[Extracted records]
%%

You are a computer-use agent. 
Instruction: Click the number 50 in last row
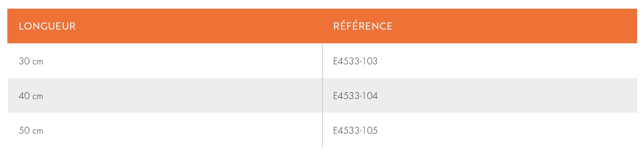[24, 130]

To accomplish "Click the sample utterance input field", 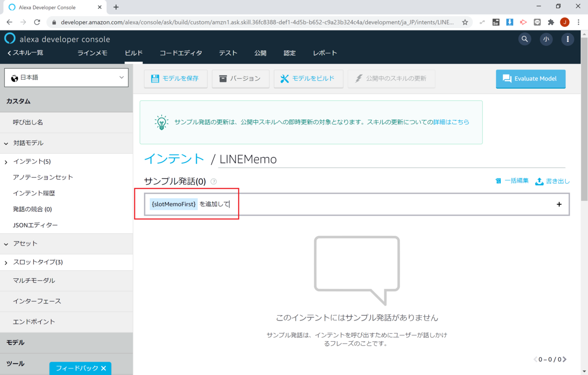I will tap(294, 204).
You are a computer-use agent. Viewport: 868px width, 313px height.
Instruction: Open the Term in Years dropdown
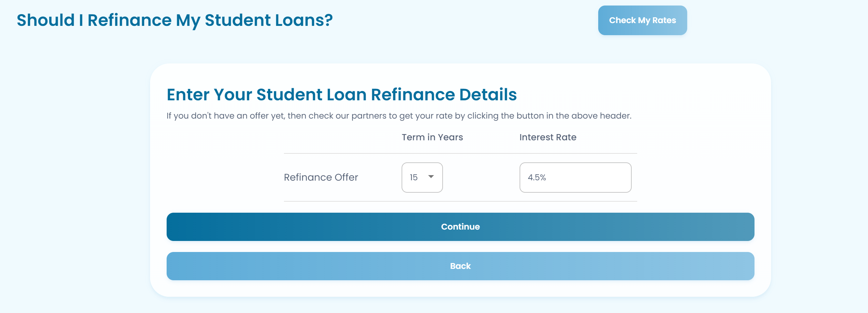click(x=422, y=178)
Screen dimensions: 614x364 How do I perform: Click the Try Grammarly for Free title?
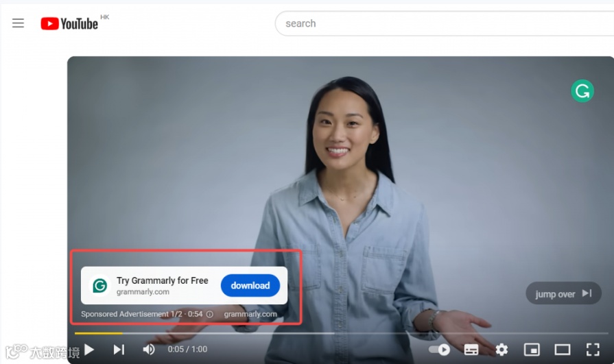point(162,280)

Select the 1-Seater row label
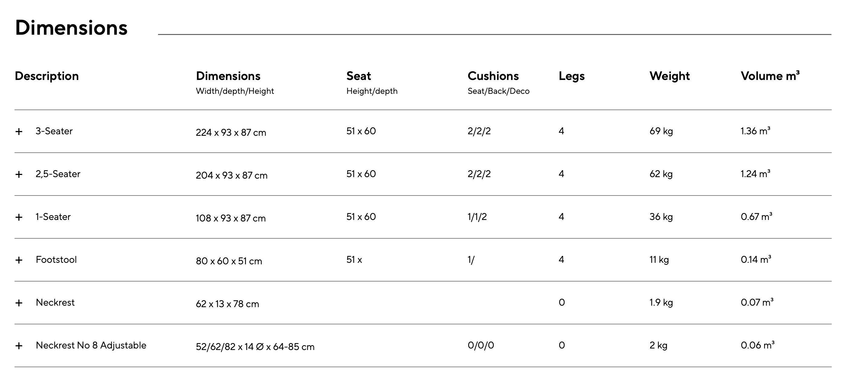click(53, 217)
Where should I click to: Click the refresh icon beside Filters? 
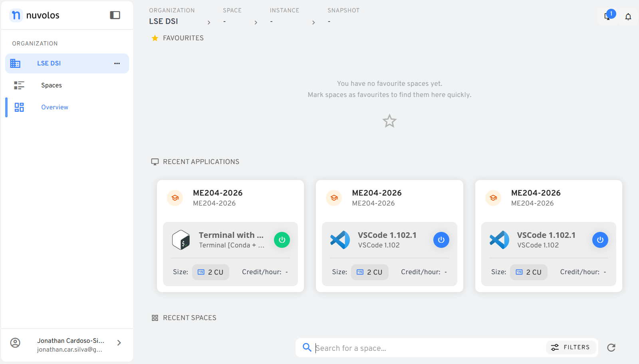point(611,348)
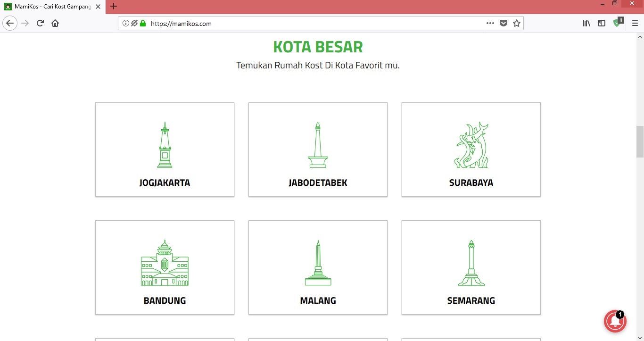Screen dimensions: 644x341
Task: Select the MamiKos browser tab
Action: (52, 7)
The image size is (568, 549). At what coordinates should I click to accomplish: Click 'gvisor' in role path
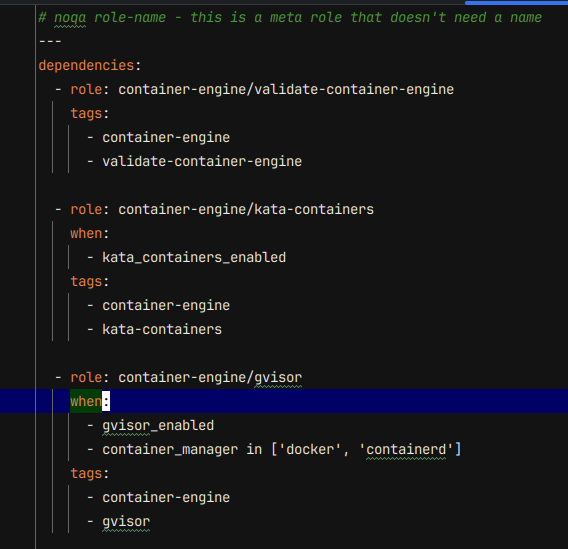(278, 378)
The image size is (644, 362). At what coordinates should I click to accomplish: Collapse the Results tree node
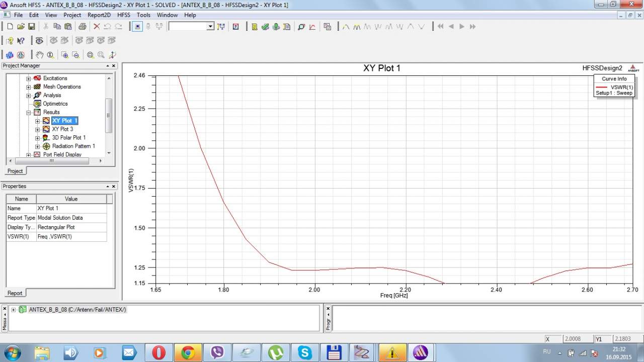29,112
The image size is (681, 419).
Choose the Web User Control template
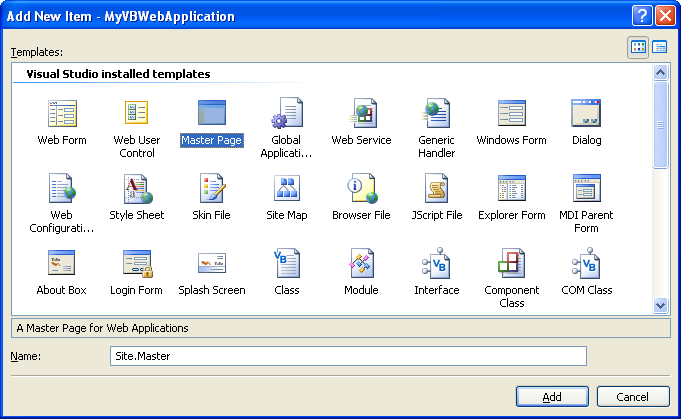137,113
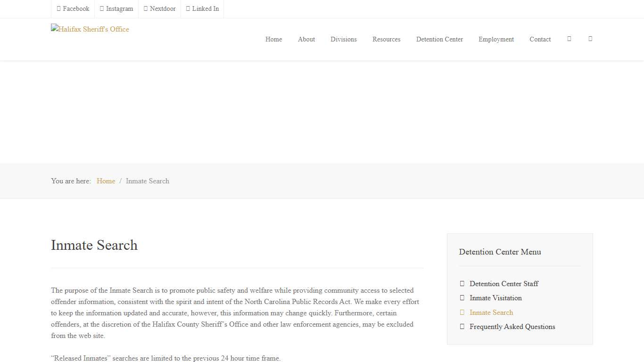Click the last icon in the navigation bar
The image size is (644, 362).
590,39
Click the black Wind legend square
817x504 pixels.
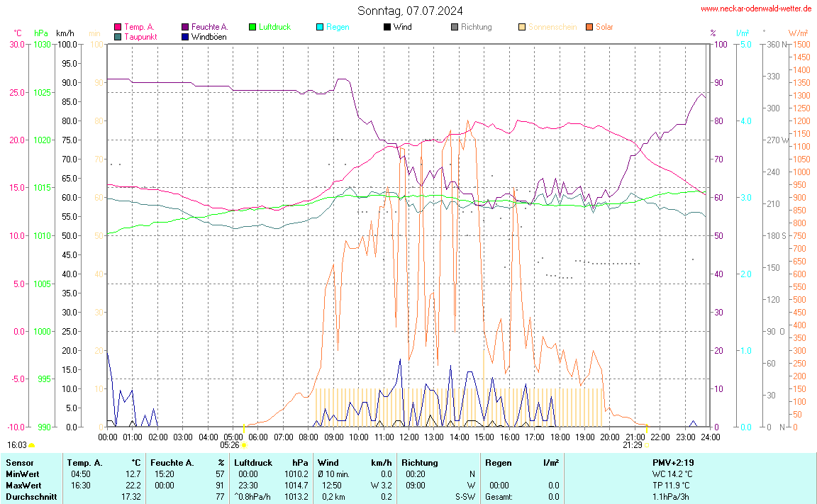pos(387,27)
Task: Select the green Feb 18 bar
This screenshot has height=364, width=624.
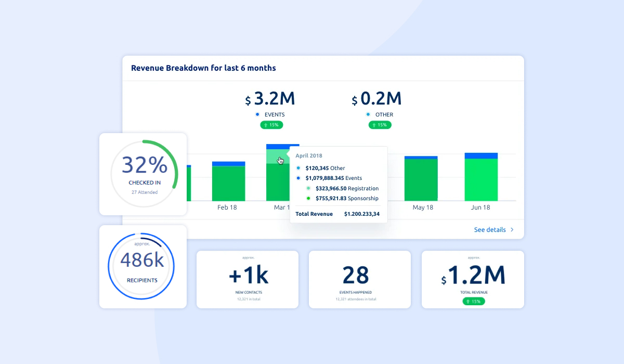Action: (x=228, y=183)
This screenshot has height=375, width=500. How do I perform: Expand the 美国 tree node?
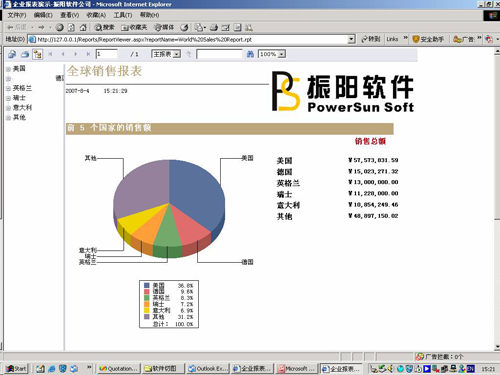8,69
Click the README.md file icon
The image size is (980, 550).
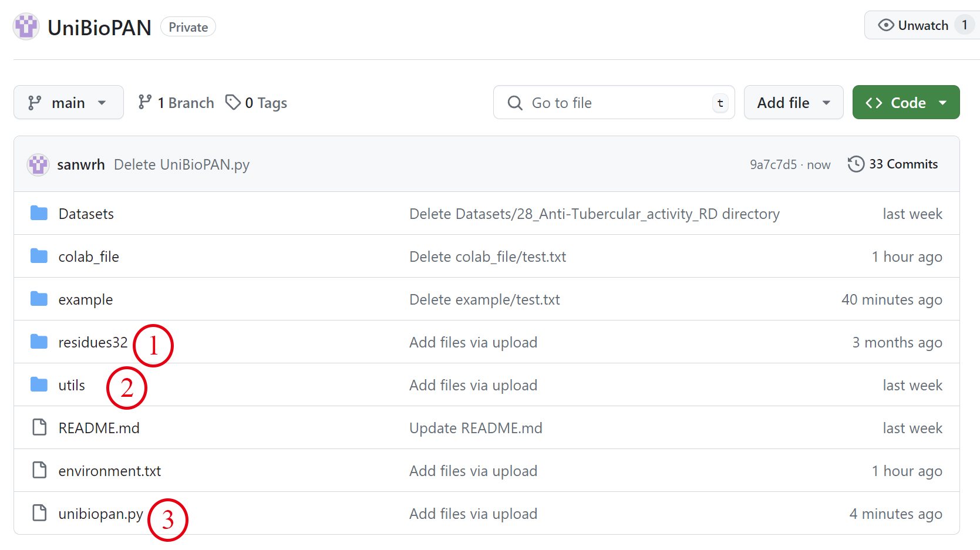coord(39,428)
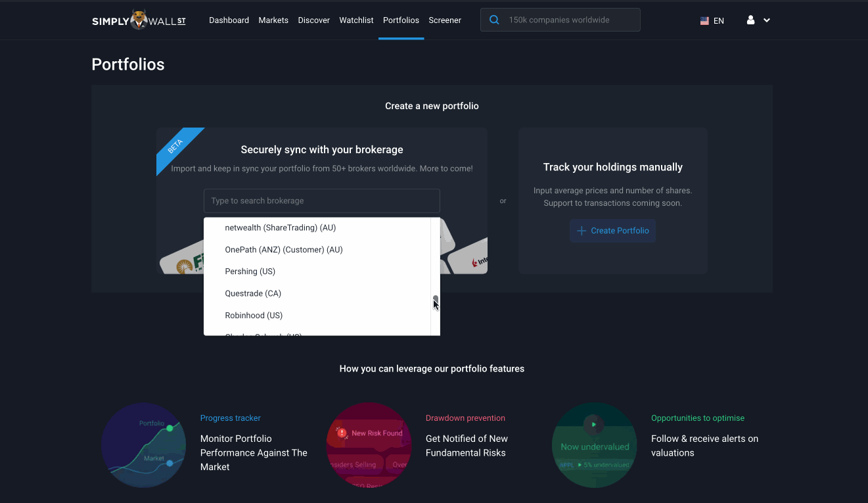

%%

YOUR INSTRUCTIONS -> If the string "computer" appears in a line of the entries, report the line.

SOLVED PROBLEM ->
You are a computer-use agent. 
You are a computer-use agent. Viewport: 868px width, 313px height.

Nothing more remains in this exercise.